Word and element location entries
--------------------
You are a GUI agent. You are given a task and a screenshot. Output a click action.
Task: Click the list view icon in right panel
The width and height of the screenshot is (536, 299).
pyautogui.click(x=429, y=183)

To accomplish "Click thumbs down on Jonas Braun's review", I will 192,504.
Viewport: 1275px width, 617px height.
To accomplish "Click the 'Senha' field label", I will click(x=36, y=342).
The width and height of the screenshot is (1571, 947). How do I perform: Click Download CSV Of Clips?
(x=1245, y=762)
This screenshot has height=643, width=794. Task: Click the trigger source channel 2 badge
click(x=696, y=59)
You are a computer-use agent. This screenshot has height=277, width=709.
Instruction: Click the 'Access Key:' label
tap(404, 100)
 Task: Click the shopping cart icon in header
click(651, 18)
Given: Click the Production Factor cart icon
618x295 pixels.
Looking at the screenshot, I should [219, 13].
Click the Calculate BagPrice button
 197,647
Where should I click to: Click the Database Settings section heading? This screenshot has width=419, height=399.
--------------------
* Written task *
Could you swap "Database Settings" for "Network Settings" in the entries, starting with the line with "Given: Click the Production Factor cart icon" and going on through the end of the entries, and give back only those lines with everything else unchanged?

* Solution for this exercise *
Given: Click the Production Factor cart icon
618x295 pixels.
Looking at the screenshot, I should [219, 13].
Click the Calculate BagPrice button
 197,647
Where should I click to: Click the Network Settings section heading? This screenshot has width=419, height=399.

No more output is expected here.